The session was opened by Daniel Cifuentes, who analysed the main trends that the labour law sector will be focused on over the coming months. Among other matters, Cifuentes highlighted the detection of irregularities in one out of every six temporary workforce restructuring plans (“ERTEs”) reviewed by the Labour and Social Security Inspection Authorities; the publication, by the Ministry of Economic Affairs, of a dossier with the main statistics on teleworking in Spain; the approval of a 20% increase in sanctions related to the Labour Infringements and Penalties Act (Ley de Infracciones y Sanciones en el Orden de lo Social, “LISOS”), as well as the entry into force of the International Labour Organisation’s convention on violence and harassment in the workplace.

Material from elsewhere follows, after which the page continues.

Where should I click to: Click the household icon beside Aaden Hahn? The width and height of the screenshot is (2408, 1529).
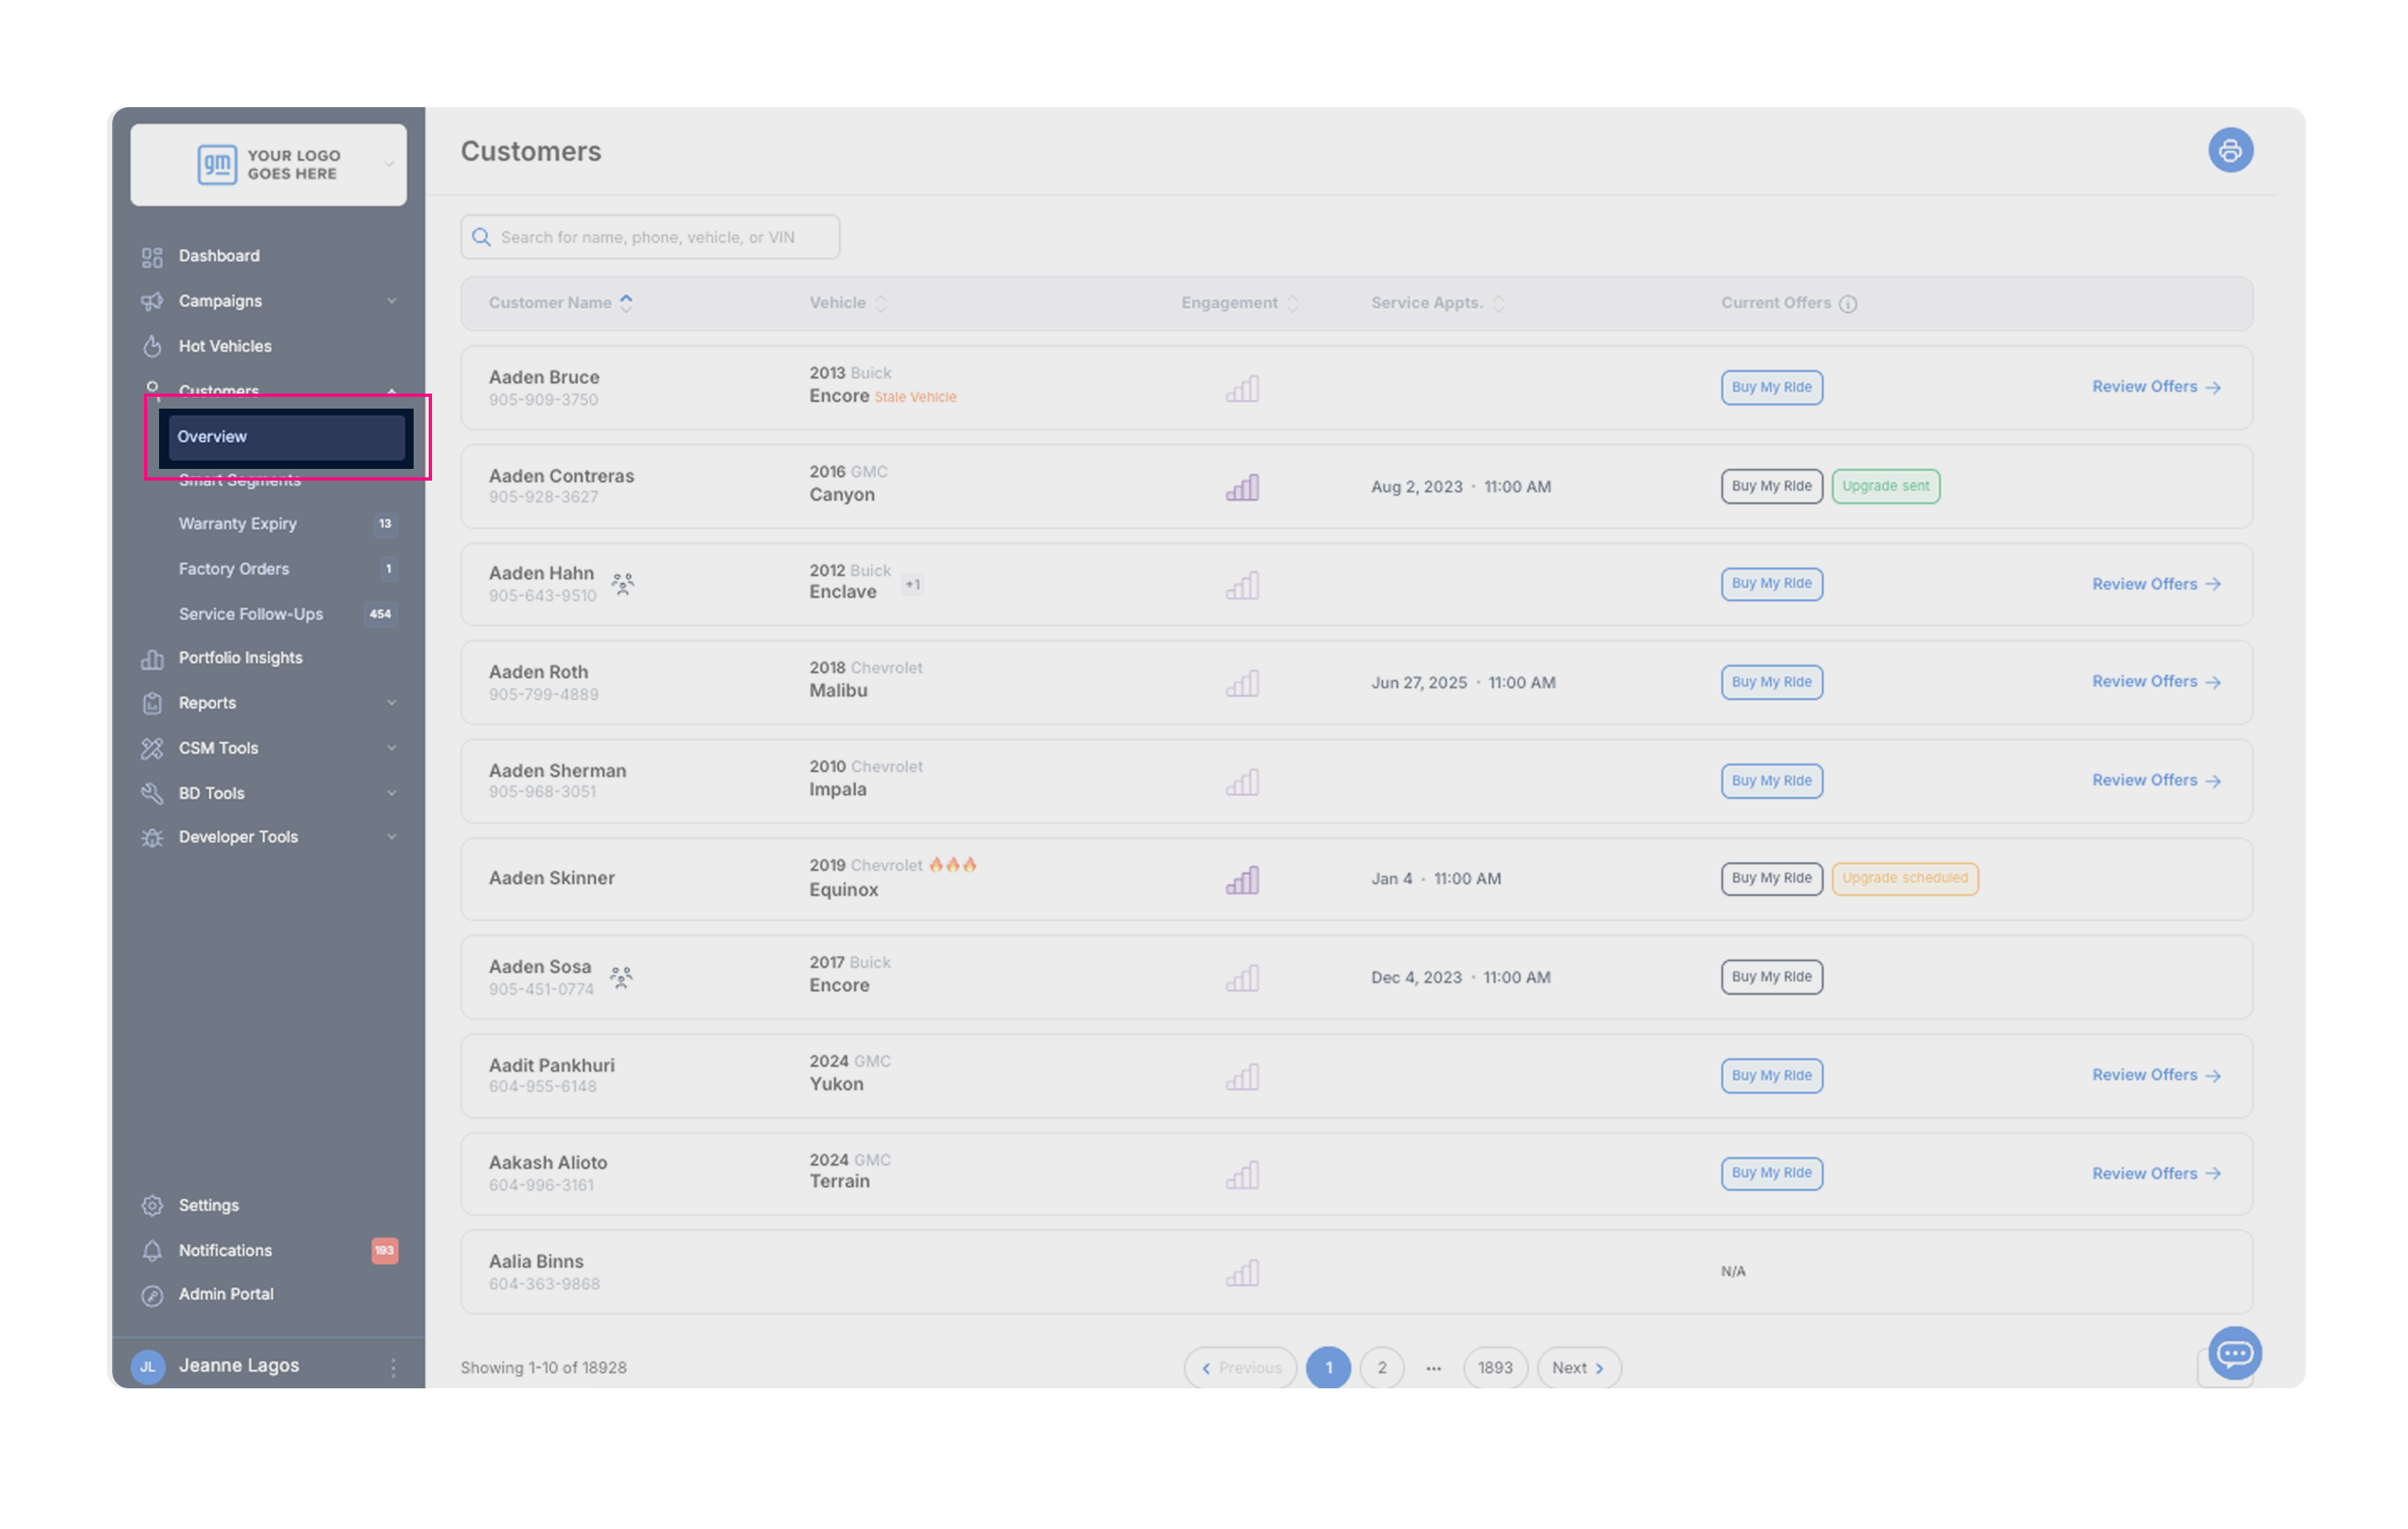tap(622, 583)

Next, the Pérez-Llorca partner summarised the twenty most significant rulings handed down by the Supreme Court and the National High Court over the last quarter related to various matters such as: legal assignment, collective dismissal, the right to strike, teleworking, variable compensation and equality plans, among others. On this last matter, Cifuentes highlighted the Spanish Supreme Court ruling of 25 May 2021, which declares that it is not possible to negotiate equality plans with ad hoc committees given that it is not a question of guaranteeing the presence of people from all centres, but rather that the negotiating committee has the corresponding negotiating legitimacy.
Next, Gloria Pérez delved into the top three most important labour rulings from the past few months. Firstly, Pérez analysed the Constitutional Court’s ruling of 29 March 2021 in which evidence obtained in violation of fundamental rights and used for the dismissal of an employee was made invalid. At issue in this case was whether the dismissal should be declared null and void for using evidence that violates the employee’s right to privacy or whether the evidence should simply not be admitted in the proceedings. In the end, the Constitutional Court dismissed the request for nullity of the dismissal, while considering that the employee was entitled to compensation for violation of fundamental rights.
Secondly, Gloria Pérez highlighted a Supreme Court ruling from 27 May 2021 on whether a company that deducts an amount corresponding to a delay in the provision of services from employees’ salaries is considered to be applying a fine in kind. In this case, the Supreme Court establishes that the time an employee is not providing services to a company does not generate the right to a salary and, in the event of several punctuality offences, the company may impose a sanction.
Lastly, the Counsel noted a Supreme Court ruling of 5 March 2021 which assesses the grounds for signing contracts for specific work or services. This ruling analyses whether extra-curricular activities taught in a private school allow such contracts to be entered into. The Supreme Court signals that, in these types of activities, the contracts may not be signed on a temporary basis, and must be permanent.
The event ended with an interesting discussion led by Laura Pérez and Isabel Moya on the practical aspects on the negotiation of equality plans, where the speakers responded to the questions asked by attendees.